▶ _What you should do_
Reproduce the records below exactly, with nothing altered.

☆ ☆ ☆ ☆ ☆

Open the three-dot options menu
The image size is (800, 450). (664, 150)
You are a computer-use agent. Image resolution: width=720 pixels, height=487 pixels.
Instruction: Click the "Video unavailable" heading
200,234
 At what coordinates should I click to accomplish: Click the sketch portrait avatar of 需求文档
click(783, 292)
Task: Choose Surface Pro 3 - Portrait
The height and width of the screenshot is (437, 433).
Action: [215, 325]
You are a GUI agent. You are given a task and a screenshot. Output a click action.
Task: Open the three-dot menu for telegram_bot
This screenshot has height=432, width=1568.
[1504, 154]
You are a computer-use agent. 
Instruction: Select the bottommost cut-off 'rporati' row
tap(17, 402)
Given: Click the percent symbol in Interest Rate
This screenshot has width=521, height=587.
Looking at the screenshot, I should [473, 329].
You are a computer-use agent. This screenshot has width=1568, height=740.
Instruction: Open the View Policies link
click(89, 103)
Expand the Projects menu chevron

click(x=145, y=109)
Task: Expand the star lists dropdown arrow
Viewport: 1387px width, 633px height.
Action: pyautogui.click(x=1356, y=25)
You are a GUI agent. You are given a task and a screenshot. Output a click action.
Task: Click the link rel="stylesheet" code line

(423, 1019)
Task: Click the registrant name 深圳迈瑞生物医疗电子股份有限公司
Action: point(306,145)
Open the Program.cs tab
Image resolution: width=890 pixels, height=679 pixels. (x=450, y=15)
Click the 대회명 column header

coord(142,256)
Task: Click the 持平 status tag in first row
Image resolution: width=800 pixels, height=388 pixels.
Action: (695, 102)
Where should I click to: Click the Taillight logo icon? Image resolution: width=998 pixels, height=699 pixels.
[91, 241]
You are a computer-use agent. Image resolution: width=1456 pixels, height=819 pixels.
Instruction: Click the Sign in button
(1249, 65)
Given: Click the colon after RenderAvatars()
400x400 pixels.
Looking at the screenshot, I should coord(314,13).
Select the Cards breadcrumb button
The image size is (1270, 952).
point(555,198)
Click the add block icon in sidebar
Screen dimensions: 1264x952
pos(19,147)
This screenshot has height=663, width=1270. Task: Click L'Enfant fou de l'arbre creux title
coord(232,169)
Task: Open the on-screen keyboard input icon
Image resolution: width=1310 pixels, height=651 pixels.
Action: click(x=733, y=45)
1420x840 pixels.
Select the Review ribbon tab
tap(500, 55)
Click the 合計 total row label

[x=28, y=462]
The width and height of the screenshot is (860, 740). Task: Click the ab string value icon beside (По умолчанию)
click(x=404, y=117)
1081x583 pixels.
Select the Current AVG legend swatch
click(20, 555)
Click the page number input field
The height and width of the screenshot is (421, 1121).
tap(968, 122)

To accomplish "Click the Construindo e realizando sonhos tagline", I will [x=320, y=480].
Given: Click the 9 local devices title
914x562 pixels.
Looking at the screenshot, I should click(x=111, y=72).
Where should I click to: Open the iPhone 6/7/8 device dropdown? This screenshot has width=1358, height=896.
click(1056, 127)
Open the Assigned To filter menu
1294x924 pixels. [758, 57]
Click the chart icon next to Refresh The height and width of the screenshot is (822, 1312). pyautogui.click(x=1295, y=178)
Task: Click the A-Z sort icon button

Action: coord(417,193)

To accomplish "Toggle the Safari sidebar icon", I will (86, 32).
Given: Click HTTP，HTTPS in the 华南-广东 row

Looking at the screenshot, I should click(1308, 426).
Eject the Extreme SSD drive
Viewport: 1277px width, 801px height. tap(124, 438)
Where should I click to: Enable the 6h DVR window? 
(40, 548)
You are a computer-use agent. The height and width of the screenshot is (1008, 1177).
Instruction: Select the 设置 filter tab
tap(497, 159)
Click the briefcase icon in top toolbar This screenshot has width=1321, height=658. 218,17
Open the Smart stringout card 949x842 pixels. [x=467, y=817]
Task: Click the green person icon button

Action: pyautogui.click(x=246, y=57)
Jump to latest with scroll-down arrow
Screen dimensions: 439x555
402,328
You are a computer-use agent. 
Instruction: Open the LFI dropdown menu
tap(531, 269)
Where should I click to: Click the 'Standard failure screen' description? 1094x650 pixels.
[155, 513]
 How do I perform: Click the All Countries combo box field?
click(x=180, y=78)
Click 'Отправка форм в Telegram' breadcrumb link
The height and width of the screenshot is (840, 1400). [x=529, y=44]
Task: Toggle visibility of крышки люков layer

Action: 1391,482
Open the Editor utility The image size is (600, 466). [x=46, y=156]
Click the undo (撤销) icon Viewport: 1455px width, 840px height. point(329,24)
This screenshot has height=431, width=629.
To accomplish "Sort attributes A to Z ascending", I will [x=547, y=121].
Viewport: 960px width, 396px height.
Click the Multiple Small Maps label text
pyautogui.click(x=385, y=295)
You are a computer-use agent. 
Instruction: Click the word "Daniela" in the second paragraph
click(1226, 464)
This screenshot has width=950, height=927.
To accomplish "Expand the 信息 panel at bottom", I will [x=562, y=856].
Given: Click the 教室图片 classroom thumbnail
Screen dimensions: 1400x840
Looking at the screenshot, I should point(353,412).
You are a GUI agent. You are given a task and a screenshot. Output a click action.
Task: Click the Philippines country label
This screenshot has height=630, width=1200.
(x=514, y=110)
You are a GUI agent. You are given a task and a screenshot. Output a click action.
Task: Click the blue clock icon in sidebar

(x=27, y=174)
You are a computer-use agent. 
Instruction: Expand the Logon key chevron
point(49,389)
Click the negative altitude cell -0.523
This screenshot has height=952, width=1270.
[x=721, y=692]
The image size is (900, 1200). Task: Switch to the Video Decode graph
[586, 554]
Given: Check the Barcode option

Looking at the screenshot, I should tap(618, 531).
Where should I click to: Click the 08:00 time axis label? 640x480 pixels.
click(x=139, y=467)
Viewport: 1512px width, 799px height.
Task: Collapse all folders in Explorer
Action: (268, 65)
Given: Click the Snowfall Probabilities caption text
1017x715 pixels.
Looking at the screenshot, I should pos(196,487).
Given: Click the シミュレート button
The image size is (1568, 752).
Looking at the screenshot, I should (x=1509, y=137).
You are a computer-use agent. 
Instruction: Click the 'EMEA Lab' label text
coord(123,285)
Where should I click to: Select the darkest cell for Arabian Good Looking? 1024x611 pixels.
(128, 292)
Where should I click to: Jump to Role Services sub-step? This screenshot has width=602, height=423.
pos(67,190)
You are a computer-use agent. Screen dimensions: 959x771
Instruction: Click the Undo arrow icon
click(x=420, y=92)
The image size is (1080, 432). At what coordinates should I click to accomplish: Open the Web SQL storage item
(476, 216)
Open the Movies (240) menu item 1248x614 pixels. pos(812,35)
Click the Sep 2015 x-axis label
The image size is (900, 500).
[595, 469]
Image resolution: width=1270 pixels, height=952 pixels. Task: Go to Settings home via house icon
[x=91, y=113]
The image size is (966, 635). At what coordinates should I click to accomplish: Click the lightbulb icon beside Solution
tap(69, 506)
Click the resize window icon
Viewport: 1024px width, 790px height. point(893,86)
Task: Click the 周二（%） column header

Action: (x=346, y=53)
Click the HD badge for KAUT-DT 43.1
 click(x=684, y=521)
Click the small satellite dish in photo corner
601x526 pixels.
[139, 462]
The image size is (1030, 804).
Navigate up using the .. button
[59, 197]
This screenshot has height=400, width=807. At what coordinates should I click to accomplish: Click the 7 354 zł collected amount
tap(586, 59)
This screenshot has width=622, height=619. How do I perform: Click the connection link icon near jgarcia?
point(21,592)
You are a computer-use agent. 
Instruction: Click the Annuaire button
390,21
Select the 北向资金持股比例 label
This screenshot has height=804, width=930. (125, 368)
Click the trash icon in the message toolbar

☆ ☆ ☆ ☆ ☆

▶ _Solution to this problem_
Open the three-dot options menu
The image size is (800, 450). (664, 150)
You are a computer-use agent. Image resolution: width=720 pixels, height=487 pixels.
Instruction: Click the "Video unavailable" heading
200,234
 At what coordinates should I click to accomplish: Click the sketch portrait avatar of 需求文档
click(783, 292)
Task: Choose Surface Pro 3 - Portrait
The height and width of the screenshot is (437, 433).
Action: [215, 325]
You are a GUI agent. You are given a task and a screenshot. Output a click action.
Task: Open the three-dot menu for telegram_bot
This screenshot has height=432, width=1568.
[1504, 154]
You are a computer-use agent. 
Instruction: Select the bottommost cut-off 'rporati' row
tap(17, 402)
Given: Click the percent symbol in Interest Rate
This screenshot has width=521, height=587.
Looking at the screenshot, I should [473, 329].
You are a computer-use agent. This screenshot has width=1568, height=740.
Instruction: Open the View Policies link
click(89, 103)
Expand the Projects menu chevron

click(x=145, y=109)
Task: Expand the star lists dropdown arrow
Viewport: 1387px width, 633px height.
Action: pyautogui.click(x=1356, y=25)
You are a GUI agent. You are given a task and a screenshot. Output a click action.
Task: Click the link rel="stylesheet" code line

(423, 1019)
Task: Click the registrant name 深圳迈瑞生物医疗电子股份有限公司
Action: point(306,145)
Open the Program.cs tab
Image resolution: width=890 pixels, height=679 pixels. (x=450, y=15)
Click the 대회명 column header

coord(142,256)
Task: Click the 持平 status tag in first row
Image resolution: width=800 pixels, height=388 pixels.
Action: (695, 102)
Where should I click to: Click the Taillight logo icon? Image resolution: width=998 pixels, height=699 pixels.
[91, 241]
You are a computer-use agent. Image resolution: width=1456 pixels, height=819 pixels.
Instruction: Click the Sign in button
(1249, 65)
Given: Click the colon after RenderAvatars()
400x400 pixels.
Looking at the screenshot, I should coord(314,13).
Select the Cards breadcrumb button
The image size is (1270, 952).
point(555,198)
Click the add block icon in sidebar
Screen dimensions: 1264x952
pos(19,147)
This screenshot has height=663, width=1270. Task: Click L'Enfant fou de l'arbre creux title
coord(232,169)
Task: Open the on-screen keyboard input icon
Image resolution: width=1310 pixels, height=651 pixels.
Action: click(x=733, y=45)
1420x840 pixels.
Select the Review ribbon tab
tap(500, 55)
Click the 合計 total row label

[x=28, y=462]
The width and height of the screenshot is (860, 740). Task: Click the ab string value icon beside (По умолчанию)
click(x=404, y=117)
1081x583 pixels.
Select the Current AVG legend swatch
click(20, 555)
Click the page number input field
The height and width of the screenshot is (421, 1121).
tap(968, 122)

To accomplish "Click the Construindo e realizando sonhos tagline", I will [x=320, y=480].
Given: Click the 9 local devices title
914x562 pixels.
Looking at the screenshot, I should click(x=111, y=72).
Where should I click to: Open the iPhone 6/7/8 device dropdown? This screenshot has width=1358, height=896.
click(1056, 127)
Open the Assigned To filter menu
1294x924 pixels. [758, 57]
Click the chart icon next to Refresh The height and width of the screenshot is (822, 1312). pyautogui.click(x=1295, y=178)
Task: Click the A-Z sort icon button

Action: coord(417,193)

To accomplish "Toggle the Safari sidebar icon", I will (86, 32).
Given: Click HTTP，HTTPS in the 华南-广东 row

Looking at the screenshot, I should click(1308, 426).
Eject the Extreme SSD drive
Viewport: 1277px width, 801px height. tap(124, 438)
Where should I click to: Enable the 6h DVR window? 
(40, 548)
You are a computer-use agent. The height and width of the screenshot is (1008, 1177).
Instruction: Select the 设置 filter tab
tap(497, 159)
Click the briefcase icon in top toolbar This screenshot has width=1321, height=658. 218,17
Open the Smart stringout card 949x842 pixels. [x=467, y=817]
Task: Click the green person icon button

Action: pyautogui.click(x=246, y=57)
Jump to latest with scroll-down arrow
Screen dimensions: 439x555
402,328
You are a computer-use agent. 
Instruction: Open the LFI dropdown menu
tap(531, 269)
Where should I click to: Click the 'Standard failure screen' description? 1094x650 pixels.
[155, 513]
 How do I perform: Click the All Countries combo box field?
click(x=180, y=78)
Click 'Отправка форм в Telegram' breadcrumb link
The height and width of the screenshot is (840, 1400). [x=529, y=44]
Task: Toggle visibility of крышки люков layer

Action: 1391,482
Open the Editor utility The image size is (600, 466). [x=46, y=156]
Click the undo (撤销) icon Viewport: 1455px width, 840px height. point(329,24)
This screenshot has height=431, width=629.
To accomplish "Sort attributes A to Z ascending", I will [x=547, y=121].
Viewport: 960px width, 396px height.
Click the Multiple Small Maps label text
pyautogui.click(x=385, y=295)
You are a computer-use agent. 
Instruction: Click the word "Daniela" in the second paragraph
click(1226, 464)
This screenshot has width=950, height=927.
To accomplish "Expand the 信息 panel at bottom", I will [x=562, y=856].
Given: Click the 教室图片 classroom thumbnail
Screen dimensions: 1400x840
Looking at the screenshot, I should point(353,412).
You are a GUI agent. You are given a task and a screenshot. Output a click action.
Task: Click the Philippines country label
This screenshot has height=630, width=1200.
(x=514, y=110)
You are a GUI agent. You are given a task and a screenshot. Output a click action.
Task: Click the blue clock icon in sidebar

(x=27, y=174)
You are a computer-use agent. 
Instruction: Expand the Logon key chevron
point(49,389)
Click the negative altitude cell -0.523
This screenshot has height=952, width=1270.
[x=721, y=692]
The image size is (900, 1200). Task: Switch to the Video Decode graph
[586, 554]
Given: Check the Barcode option

Looking at the screenshot, I should tap(618, 531).
Where should I click to: Click the 08:00 time axis label? 640x480 pixels.
click(x=139, y=467)
Viewport: 1512px width, 799px height.
Task: Collapse all folders in Explorer
Action: (268, 65)
Given: Click the Snowfall Probabilities caption text
1017x715 pixels.
Looking at the screenshot, I should pos(196,487).
Given: Click the シミュレート button
The image size is (1568, 752).
Looking at the screenshot, I should (x=1509, y=137).
You are a computer-use agent. 
Instruction: Click the 'EMEA Lab' label text
coord(123,285)
Where should I click to: Select the darkest cell for Arabian Good Looking? 1024x611 pixels.
(128, 292)
Where should I click to: Jump to Role Services sub-step? This screenshot has width=602, height=423.
pos(67,190)
You are a computer-use agent. Screen dimensions: 959x771
Instruction: Click the Undo arrow icon
click(x=420, y=92)
The image size is (1080, 432). At what coordinates should I click to accomplish: Open the Web SQL storage item
(476, 216)
Open the Movies (240) menu item 1248x614 pixels. pos(812,35)
Click the Sep 2015 x-axis label
The image size is (900, 500).
[595, 469]
Image resolution: width=1270 pixels, height=952 pixels. Task: Go to Settings home via house icon
[x=91, y=113]
The image size is (966, 635). At what coordinates should I click to accomplish: Click the lightbulb icon beside Solution
tap(69, 506)
Click the resize window icon
Viewport: 1024px width, 790px height. point(893,86)
Task: Click the 周二（%） column header

Action: (x=346, y=53)
Click the HD badge for KAUT-DT 43.1
 click(x=684, y=521)
Click the small satellite dish in photo corner
601x526 pixels.
[139, 462]
The image size is (1030, 804).
Navigate up using the .. button
[59, 197]
This screenshot has height=400, width=807. At what coordinates should I click to accomplish: Click the 7 354 zł collected amount
tap(586, 59)
This screenshot has width=622, height=619. How do I perform: Click the connection link icon near jgarcia?
point(21,592)
You are a computer-use agent. 
Instruction: Click the Annuaire button
390,21
Select the 北向资金持股比例 label
This screenshot has height=804, width=930. (125, 368)
Click the trash icon in the message toolbar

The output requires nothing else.